Like leaves that fall from the tree each time around this year. It’s like saying, I don’t want them to fall.  They’re so beautiful and I want them to forever stay because I love the way it makes the trees look, I love the way it makes me feel. I love all the colors, the fullness of the trees, the warmth and the feeling I get when I see these trees in their autumnal beauty.  I’ve never thought of it this way, but in line with my thought process, I create a war with thought and nature’s process. I have the option to either appreciate the process or I could insist the leaves stay and do anything in my power to prevent this or I could ignore this time of year and act like it’s not happening and then when the leaves return, say ah, here is the tree.  This is my way of understanding when someone holds so tightly to a way of being and won’t let go. They believe what they believe and have no interest or regard for a different thought. To the point that they’ll ignore signs and become indignant, feeling the power of holding on and not ever, ever letting go. Ever.

 

The interesting thing is what many of us love about these colorful trees is that we’re actually seeing leaves as they’re dying and have given all of their best efforts to the tree.  The process of photosynthesis to bring chlorophyll to the tree has enabled the tree to survive and the tree itself has a system where the cells, at the point of connection to the branch, have a scissor like process of cutting off the leaves. Then wind and the weather sometimes assist but they are not the culprits. In a way, the leaves aren’t falling but the tree is actually releasing them, saying thanks for all you’ve given and it’s time for you to go.

 

This is the natural process of those deciduous trees.
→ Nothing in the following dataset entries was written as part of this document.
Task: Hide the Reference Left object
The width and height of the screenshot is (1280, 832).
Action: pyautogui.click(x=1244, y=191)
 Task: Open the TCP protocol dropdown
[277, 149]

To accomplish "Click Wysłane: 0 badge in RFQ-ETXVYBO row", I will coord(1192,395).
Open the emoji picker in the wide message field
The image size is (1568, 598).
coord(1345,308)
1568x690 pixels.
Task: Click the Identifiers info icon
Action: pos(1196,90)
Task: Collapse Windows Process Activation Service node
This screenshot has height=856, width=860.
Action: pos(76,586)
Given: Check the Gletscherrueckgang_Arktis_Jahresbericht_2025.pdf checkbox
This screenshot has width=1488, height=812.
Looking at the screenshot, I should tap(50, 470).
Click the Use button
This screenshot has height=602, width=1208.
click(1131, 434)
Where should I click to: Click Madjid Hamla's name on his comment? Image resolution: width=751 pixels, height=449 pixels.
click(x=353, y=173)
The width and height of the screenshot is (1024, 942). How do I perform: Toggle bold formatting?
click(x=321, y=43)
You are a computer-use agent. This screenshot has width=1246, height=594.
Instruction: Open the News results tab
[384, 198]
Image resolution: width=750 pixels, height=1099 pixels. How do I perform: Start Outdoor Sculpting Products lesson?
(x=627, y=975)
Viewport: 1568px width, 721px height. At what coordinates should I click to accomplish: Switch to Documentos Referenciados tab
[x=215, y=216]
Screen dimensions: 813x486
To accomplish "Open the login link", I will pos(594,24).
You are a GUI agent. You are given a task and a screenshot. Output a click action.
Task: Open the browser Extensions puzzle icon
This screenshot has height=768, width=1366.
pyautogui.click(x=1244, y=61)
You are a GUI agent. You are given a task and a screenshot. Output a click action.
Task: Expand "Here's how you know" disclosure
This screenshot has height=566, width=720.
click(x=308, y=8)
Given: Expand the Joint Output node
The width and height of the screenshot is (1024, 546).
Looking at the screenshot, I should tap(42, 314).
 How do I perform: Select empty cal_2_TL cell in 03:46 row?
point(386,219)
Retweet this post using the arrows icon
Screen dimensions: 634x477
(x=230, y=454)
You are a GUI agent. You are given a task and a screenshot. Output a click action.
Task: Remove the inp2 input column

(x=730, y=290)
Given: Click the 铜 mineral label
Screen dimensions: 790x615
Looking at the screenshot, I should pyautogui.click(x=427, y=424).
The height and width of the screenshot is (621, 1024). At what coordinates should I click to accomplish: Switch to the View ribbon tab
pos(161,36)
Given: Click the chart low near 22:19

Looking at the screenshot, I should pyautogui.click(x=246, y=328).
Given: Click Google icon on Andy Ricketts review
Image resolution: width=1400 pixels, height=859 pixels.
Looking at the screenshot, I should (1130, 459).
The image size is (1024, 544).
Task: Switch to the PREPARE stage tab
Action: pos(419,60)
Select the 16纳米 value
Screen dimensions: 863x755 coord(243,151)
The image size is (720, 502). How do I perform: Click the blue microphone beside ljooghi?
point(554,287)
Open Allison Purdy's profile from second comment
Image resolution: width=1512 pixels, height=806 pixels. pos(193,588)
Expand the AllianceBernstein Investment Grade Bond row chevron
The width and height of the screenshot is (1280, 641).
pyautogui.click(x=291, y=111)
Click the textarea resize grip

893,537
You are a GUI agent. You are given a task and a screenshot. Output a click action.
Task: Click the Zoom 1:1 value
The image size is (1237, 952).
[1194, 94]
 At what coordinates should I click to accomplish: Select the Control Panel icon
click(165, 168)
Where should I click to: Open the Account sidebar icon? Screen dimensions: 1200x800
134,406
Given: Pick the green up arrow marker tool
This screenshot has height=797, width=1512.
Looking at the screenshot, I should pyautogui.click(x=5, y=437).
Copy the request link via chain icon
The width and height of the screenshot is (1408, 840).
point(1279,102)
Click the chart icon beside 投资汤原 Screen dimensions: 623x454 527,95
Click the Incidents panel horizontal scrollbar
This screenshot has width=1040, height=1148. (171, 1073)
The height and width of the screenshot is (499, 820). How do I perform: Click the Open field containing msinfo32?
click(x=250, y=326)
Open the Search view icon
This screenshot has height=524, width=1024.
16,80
Only the evergreen family knows a different way for the sake of its survival.  Their pine needles are like tightly rolled up leaves and they have a heartier construction and survival system due to the climate conditions they have been accustomed to manage. Even though they’re ever green, they also go through a period of absorbing less chlorophyll due to the sun’s position and season. But rather than fall to make way for the next season, they have adapted due to the energy it would require for so many pine needles/tightly rolled leaves to return. Amazing intelligence built into the survival system and this is just the most basic telling of how this works.

 

The recent fires in California have devastated so many of these trees and burned the land and homes around it with such a force, it’s shocking. This is nature taking charge and it’s very humbling whenever I learn of these happening. I pause to say a silent prayer of comfort for all that are suffering and for those that we’ve lost………………………………  We are limited beings for sure and though we know at some point or another we will all take our last breath and leave these bodies, it doesn’t ever seem right for that to happen with pain and cruel hands, with disregard for human dignity or lack of better planning for a pandemic to quickly make other current references.

 

Rather than work so hard to SEE the change we want to see in the world, I’m learning to be a better observer of the changes that I do see in the world, and to follow the plan that Gandhi offered, which is to “BE the change we want to see in the world.”  Unlike the trees that have had around 380 million years to be on this earth, we’re still a slowly evolving species, slowly gaining the ability to comprehend what we are capable of being. If we have the potential for being peaceful, it must be possible that we can manifest that collectively.  It would require us learning to understand that letting go is useful and necessary, not something bad.  We can recognize there’s some intelligent part of ourselves, like the trees, where we can detach the dying parts of ourselves we no longer need.  But we might have a difficult time seeing from this different perspective.  We might do well to challenge habitual thinking with the possibility for a new way of seeing.  It would require unlearning old behaviors that quite often limit our full potential.  Then, learning how to absorb nutrient from new energy like the brand new leaves that will arrive in the Spring in order to relearn what it means to be alive and well.